WORK TO COMPLETE
Look for "Where should I click to: Open" in the entries below. Write out that line and all later lines exactly, ending with the final one.

DATA TO EXAMINE
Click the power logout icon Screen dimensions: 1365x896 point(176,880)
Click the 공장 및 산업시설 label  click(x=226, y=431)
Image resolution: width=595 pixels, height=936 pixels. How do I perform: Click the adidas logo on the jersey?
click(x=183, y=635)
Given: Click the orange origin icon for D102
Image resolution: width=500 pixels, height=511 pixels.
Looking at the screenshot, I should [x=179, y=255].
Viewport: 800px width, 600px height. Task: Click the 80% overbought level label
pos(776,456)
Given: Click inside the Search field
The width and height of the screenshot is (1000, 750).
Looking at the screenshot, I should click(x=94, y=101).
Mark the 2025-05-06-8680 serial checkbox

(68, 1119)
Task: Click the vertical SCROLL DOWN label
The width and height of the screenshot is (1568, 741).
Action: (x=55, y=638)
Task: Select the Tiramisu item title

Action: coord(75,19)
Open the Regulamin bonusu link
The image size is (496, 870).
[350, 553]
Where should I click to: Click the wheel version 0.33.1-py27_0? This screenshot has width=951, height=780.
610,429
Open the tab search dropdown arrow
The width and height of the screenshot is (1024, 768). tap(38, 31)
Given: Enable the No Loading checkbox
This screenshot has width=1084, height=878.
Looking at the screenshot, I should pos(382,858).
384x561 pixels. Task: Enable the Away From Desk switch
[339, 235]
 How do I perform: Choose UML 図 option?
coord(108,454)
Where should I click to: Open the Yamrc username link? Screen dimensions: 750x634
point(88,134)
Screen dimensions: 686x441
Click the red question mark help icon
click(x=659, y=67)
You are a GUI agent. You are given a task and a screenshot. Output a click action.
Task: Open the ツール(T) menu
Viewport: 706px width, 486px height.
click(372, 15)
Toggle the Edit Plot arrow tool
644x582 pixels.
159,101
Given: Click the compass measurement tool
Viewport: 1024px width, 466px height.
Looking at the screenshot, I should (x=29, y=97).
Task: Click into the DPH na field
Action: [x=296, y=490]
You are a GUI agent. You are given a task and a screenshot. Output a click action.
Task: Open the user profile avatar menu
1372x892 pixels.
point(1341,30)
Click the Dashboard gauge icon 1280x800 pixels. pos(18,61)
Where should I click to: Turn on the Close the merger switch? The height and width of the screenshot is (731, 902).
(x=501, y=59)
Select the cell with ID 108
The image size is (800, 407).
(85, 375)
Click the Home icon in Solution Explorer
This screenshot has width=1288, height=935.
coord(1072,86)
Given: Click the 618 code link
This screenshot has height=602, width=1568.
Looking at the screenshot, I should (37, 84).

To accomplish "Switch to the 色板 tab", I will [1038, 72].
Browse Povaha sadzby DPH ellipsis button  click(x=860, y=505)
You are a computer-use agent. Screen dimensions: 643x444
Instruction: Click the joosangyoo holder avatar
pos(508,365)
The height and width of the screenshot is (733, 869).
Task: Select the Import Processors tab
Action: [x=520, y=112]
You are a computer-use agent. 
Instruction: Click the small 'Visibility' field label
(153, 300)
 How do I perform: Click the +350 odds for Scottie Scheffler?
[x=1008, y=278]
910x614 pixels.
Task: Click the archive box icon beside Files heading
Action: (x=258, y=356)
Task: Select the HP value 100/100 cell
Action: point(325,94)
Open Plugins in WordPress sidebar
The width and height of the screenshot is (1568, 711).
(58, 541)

REPLY TO THE TASK
Where should I click to: Open the Yamrc username link? Screen dimensions: 750x634
point(88,134)
Screen dimensions: 686x441
Click the red question mark help icon
click(x=659, y=67)
You are a GUI agent. You are given a task and a screenshot. Output a click action.
Task: Open the ツール(T) menu
Viewport: 706px width, 486px height.
click(372, 15)
Toggle the Edit Plot arrow tool
644x582 pixels.
159,101
Given: Click the compass measurement tool
Viewport: 1024px width, 466px height.
Looking at the screenshot, I should (x=29, y=97).
Task: Click into the DPH na field
Action: [x=296, y=490]
You are a GUI agent. You are given a task and a screenshot. Output a click action.
Task: Open the user profile avatar menu
1372x892 pixels.
point(1341,30)
Click the Dashboard gauge icon 1280x800 pixels. pos(18,61)
Where should I click to: Turn on the Close the merger switch? The height and width of the screenshot is (731, 902).
(x=501, y=59)
Select the cell with ID 108
The image size is (800, 407).
(85, 375)
Click the Home icon in Solution Explorer
This screenshot has width=1288, height=935.
coord(1072,86)
Given: Click the 618 code link
This screenshot has height=602, width=1568.
Looking at the screenshot, I should (37, 84).

To accomplish "Switch to the 色板 tab", I will [1038, 72].
Browse Povaha sadzby DPH ellipsis button  click(x=860, y=505)
You are a computer-use agent. Screen dimensions: 643x444
Instruction: Click the joosangyoo holder avatar
pos(508,365)
The height and width of the screenshot is (733, 869).
Task: Select the Import Processors tab
Action: [x=520, y=112]
You are a computer-use agent. 
Instruction: Click the small 'Visibility' field label
(153, 300)
 How do I perform: Click the +350 odds for Scottie Scheffler?
[x=1008, y=278]
910x614 pixels.
Task: Click the archive box icon beside Files heading
Action: (x=258, y=356)
Task: Select the HP value 100/100 cell
Action: point(325,94)
Open Plugins in WordPress sidebar
The width and height of the screenshot is (1568, 711).
(58, 541)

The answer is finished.